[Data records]
● ● ● ● ●

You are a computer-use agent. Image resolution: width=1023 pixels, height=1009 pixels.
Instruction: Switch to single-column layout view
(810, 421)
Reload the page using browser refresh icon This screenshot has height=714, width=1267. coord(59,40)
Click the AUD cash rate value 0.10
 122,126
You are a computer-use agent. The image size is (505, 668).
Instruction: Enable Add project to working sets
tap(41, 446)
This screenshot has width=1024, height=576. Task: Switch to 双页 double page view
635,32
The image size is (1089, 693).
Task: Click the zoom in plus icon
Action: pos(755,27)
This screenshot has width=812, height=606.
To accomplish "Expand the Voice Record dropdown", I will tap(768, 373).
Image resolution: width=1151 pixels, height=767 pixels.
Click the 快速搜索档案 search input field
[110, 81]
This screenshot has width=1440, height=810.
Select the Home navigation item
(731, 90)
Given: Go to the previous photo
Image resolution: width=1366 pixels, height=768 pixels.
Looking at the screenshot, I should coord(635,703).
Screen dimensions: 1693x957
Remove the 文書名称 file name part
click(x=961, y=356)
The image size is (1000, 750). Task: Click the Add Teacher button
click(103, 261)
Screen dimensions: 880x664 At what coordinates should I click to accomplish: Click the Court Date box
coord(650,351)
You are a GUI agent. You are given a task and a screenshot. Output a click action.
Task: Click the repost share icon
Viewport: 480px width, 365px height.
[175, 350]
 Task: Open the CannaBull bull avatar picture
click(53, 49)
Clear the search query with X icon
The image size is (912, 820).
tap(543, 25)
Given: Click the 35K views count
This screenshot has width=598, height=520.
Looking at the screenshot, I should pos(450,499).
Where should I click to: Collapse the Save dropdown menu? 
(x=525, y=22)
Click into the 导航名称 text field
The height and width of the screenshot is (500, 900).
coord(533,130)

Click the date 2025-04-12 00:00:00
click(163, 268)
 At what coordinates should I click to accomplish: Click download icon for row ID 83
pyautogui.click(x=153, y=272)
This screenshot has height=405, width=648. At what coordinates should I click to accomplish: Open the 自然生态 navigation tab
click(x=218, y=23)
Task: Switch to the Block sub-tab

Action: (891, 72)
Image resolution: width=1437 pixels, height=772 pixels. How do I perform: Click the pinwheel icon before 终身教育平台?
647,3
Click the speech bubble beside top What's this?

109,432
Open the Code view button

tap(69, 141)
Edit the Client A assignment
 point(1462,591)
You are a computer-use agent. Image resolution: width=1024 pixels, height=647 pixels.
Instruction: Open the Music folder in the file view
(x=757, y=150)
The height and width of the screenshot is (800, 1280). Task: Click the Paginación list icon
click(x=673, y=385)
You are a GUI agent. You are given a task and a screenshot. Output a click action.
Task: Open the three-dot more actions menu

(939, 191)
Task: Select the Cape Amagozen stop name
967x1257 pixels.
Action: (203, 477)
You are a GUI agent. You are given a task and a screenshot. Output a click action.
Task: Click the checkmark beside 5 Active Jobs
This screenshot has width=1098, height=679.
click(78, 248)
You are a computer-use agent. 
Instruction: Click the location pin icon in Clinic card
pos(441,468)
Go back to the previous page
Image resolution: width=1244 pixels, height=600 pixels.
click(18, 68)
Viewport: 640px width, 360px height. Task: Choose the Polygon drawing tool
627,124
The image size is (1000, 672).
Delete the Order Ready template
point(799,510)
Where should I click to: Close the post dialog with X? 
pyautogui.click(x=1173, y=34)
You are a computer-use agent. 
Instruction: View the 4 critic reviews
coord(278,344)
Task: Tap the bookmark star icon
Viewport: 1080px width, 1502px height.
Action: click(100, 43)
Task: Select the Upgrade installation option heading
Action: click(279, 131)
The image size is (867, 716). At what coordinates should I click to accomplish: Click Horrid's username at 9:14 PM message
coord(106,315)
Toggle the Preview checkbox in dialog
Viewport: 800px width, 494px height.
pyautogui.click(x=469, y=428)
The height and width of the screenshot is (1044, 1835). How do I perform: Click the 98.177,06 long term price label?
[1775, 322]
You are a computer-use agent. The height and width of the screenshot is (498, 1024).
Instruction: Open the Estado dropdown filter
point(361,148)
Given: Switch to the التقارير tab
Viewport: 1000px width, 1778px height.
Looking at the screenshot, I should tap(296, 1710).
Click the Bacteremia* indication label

● ● ● ● ●

**EXERCISE PROMPT**
Set down each entry again, unchanged.

**YOUR SOLUTION**
You are a computer-use agent. Image resolution: width=1023 pixels, height=1009 pixels.
Instruction: Switch to single-column layout view
(810, 421)
Reload the page using browser refresh icon This screenshot has height=714, width=1267. coord(59,40)
Click the AUD cash rate value 0.10
 122,126
You are a computer-use agent. The image size is (505, 668).
Instruction: Enable Add project to working sets
tap(41, 446)
This screenshot has width=1024, height=576. Task: Switch to 双页 double page view
635,32
The image size is (1089, 693).
Task: Click the zoom in plus icon
Action: pos(755,27)
This screenshot has width=812, height=606.
To accomplish "Expand the Voice Record dropdown", I will tap(768, 373).
Image resolution: width=1151 pixels, height=767 pixels.
Click the 快速搜索档案 search input field
[110, 81]
This screenshot has width=1440, height=810.
Select the Home navigation item
(731, 90)
Given: Go to the previous photo
Image resolution: width=1366 pixels, height=768 pixels.
Looking at the screenshot, I should coord(635,703).
Screen dimensions: 1693x957
Remove the 文書名称 file name part
click(x=961, y=356)
The image size is (1000, 750). Task: Click the Add Teacher button
click(103, 261)
Screen dimensions: 880x664 At what coordinates should I click to accomplish: Click the Court Date box
coord(650,351)
You are a GUI agent. You are given a task and a screenshot. Output a click action.
Task: Click the repost share icon
Viewport: 480px width, 365px height.
[175, 350]
 Task: Open the CannaBull bull avatar picture
click(53, 49)
Clear the search query with X icon
The image size is (912, 820).
tap(543, 25)
Given: Click the 35K views count
This screenshot has width=598, height=520.
Looking at the screenshot, I should pos(450,499).
Where should I click to: Collapse the Save dropdown menu? 
(x=525, y=22)
Click into the 导航名称 text field
The height and width of the screenshot is (500, 900).
coord(533,130)

Click the date 2025-04-12 00:00:00
click(163, 268)
 At what coordinates should I click to accomplish: Click download icon for row ID 83
pyautogui.click(x=153, y=272)
This screenshot has height=405, width=648. At what coordinates should I click to accomplish: Open the 自然生态 navigation tab
click(x=218, y=23)
Task: Switch to the Block sub-tab

Action: (891, 72)
Image resolution: width=1437 pixels, height=772 pixels. How do I perform: Click the pinwheel icon before 终身教育平台?
647,3
Click the speech bubble beside top What's this?

109,432
Open the Code view button

tap(69, 141)
Edit the Client A assignment
 point(1462,591)
You are a computer-use agent. Image resolution: width=1024 pixels, height=647 pixels.
Instruction: Open the Music folder in the file view
(x=757, y=150)
The height and width of the screenshot is (800, 1280). Task: Click the Paginación list icon
click(x=673, y=385)
You are a GUI agent. You are given a task and a screenshot. Output a click action.
Task: Open the three-dot more actions menu

(939, 191)
Task: Select the Cape Amagozen stop name
967x1257 pixels.
Action: (203, 477)
You are a GUI agent. You are given a task and a screenshot. Output a click action.
Task: Click the checkmark beside 5 Active Jobs
This screenshot has width=1098, height=679.
click(78, 248)
You are a computer-use agent. 
Instruction: Click the location pin icon in Clinic card
pos(441,468)
Go back to the previous page
Image resolution: width=1244 pixels, height=600 pixels.
click(18, 68)
Viewport: 640px width, 360px height. Task: Choose the Polygon drawing tool
627,124
The image size is (1000, 672).
Delete the Order Ready template
point(799,510)
Where should I click to: Close the post dialog with X? 
pyautogui.click(x=1173, y=34)
You are a computer-use agent. 
Instruction: View the 4 critic reviews
coord(278,344)
Task: Tap the bookmark star icon
Viewport: 1080px width, 1502px height.
Action: click(100, 43)
Task: Select the Upgrade installation option heading
Action: click(279, 131)
The image size is (867, 716). At what coordinates should I click to accomplish: Click Horrid's username at 9:14 PM message
coord(106,315)
Toggle the Preview checkbox in dialog
Viewport: 800px width, 494px height.
pyautogui.click(x=469, y=428)
The height and width of the screenshot is (1044, 1835). How do I perform: Click the 98.177,06 long term price label?
[1775, 322]
You are a computer-use agent. The height and width of the screenshot is (498, 1024).
Instruction: Open the Estado dropdown filter
point(361,148)
Given: Switch to the التقارير tab
Viewport: 1000px width, 1778px height.
Looking at the screenshot, I should tap(296, 1710).
Click the Bacteremia* indication label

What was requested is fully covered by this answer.